La storia insegna che  le riforme imposte e calate dall’alto non funzionano. Ad oggi manca completamente il dialogo con gli addetti ai lavori in prima linea che la riforma poi  la devono poi applicare sul campo, con le parti sociali e con il sindacato. Ad oggi, regione Lombardia non dimostra una convinta volontà di confrontarsi con le organizzazioni sindacali confederali, che potrebbero contribuire a migliorare il sistema sanitario, sotto ogni punto di vista, dai medici agli infermieri, dai tecnici agli amministrativi, dagli altri operatori fino ai pensionati e cittadini utenti. E vogliamo qui  ricordare che  i pensionati potrebbero vantare qualche  pretesa in  più  di  dire  la  loro,  visto  che  sono anche i  maggiori  fruitori  dei  servizi sanitari lombardi. E come  “customer satisfaction” sarebbe importante scoprire l’opinione dei clienti e i margini di miglioramento della nostra sanità lombarda.

In  questa importante  occasione  la  Fnp   Cisl   Lombardia  invita  la   politica  a   “non dimenticare” quanto è accaduto in Lombardia durante la pandemia. A non dimenticare che  il sistema sanitario si è trovato  impreparato all’emergenza che  abbiamo vissuto. A non dimenticare tutte  le “falle” di sistema a partire dalla sanità territoriale e domiciliare. A non dimenticare il numero di letti insufficienti di terapia intensiva e nei reparti. A non dimenticare le  tante   persone,  donne  e  uomini  soprattutto  anziani,  che   ci  hanno  lasciato.  A  non dimenticare medici, infermieri e operatori  impegnati in prima linea, e in particolare  coloro che  sono morti e/o ammalati mentre svolgevano il loro lavoro per gli altri.

Molti hanno scritto che  dopo  la pandemia nulla sarà più come  prima. È per  questo che  la questione per  noi resta soprattutto “di volontà politica”. Dopo la pandemia, ci saremmo aspettati svolte culturali, profondi ripensamenti, vere riforme, una nuova visione della salute  ma  dalle prime mosse  per  la  sanità  lombarda la  vedo dura, molto dura, e credetemi spero di sbagliarmi. Molti dicono che  il Pnrr dovrebbe essere una  occasione da non perdere, e anche noi la vediamo così. Ma non bastano le risorse mese nel  Pnrr, che devono essere  poi   rifinanziate ogni  per   dare  stabilità al  sistema  sanitario, servono anche competenze, professionalità, responsabilità, scelte politiche coerenti. E qui incominciano le nostre preoccupazioni e dubbi, perché se consideriamo tutto quanto è accaduto negli ultimi mesi, a partire dal nebuloso spessore politico e culturale di chi ha diretto la “baracca” durante la pandemia, dei tanti scaricabarile e assenze di responsabilità che  abbiamo assistito, e di come  si sta procedendo, senza dimenticare la pressione degli interessi privati in campo, mi viene spontaneo di non essere troppo ottimista.
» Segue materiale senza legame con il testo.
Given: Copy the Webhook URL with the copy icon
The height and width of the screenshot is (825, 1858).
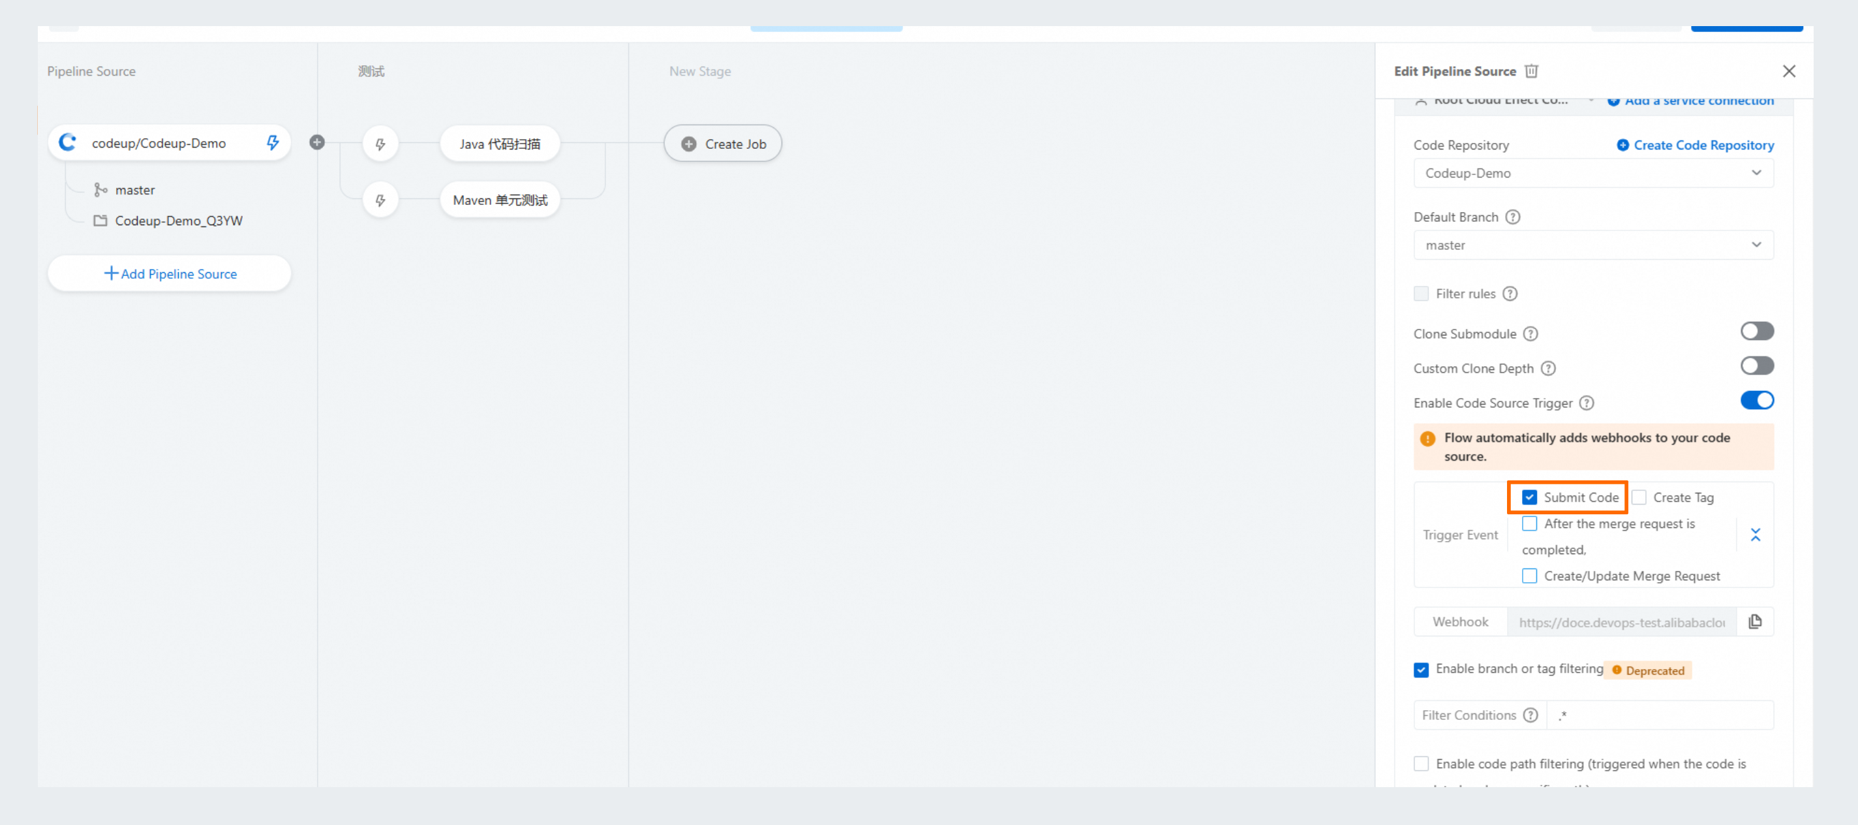Looking at the screenshot, I should coord(1755,621).
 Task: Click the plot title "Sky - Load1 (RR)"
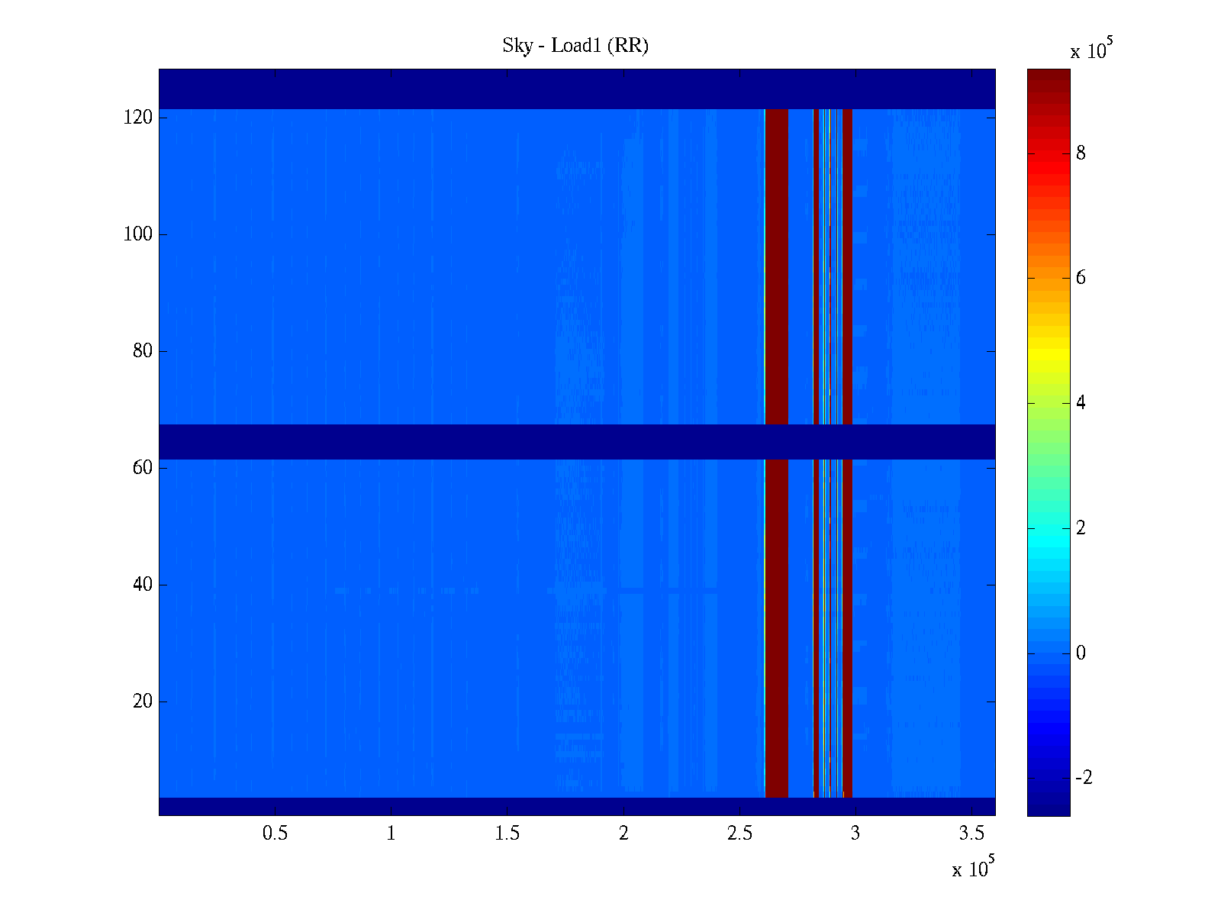point(575,46)
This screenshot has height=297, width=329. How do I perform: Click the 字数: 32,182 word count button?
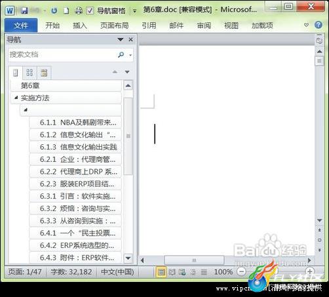tap(71, 272)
Ma “fare sindacato” vuol  dire  guardare avanti, essere  propositivi. E i vantaggi di uno stile di pensiero ottimistico  superano di  gran  lunga gli svantaggi che il pessimismo  può arrecare nella  vita  privata  e  sociale  delle  persone che  noi  rappresentiamo.  Al  riguardo, cerchiamo di non farci condizionare dalle brutte esperienze vissute dalla sanità lombarda, e dobbiamo  essere capaci  di convincere  regione  Lombardia, controparti  e  cittadini sugli  aspetti  positivi delle nostre  proposte  e  soluzioni ai  problemi. Non  si  tratta  di pensare che  tutto vada  sempre bene o come  vogliamo noi ma  di essere consapevoli che dobbiamo fare tutto ciò che  possiamo per cambiare le situazioni.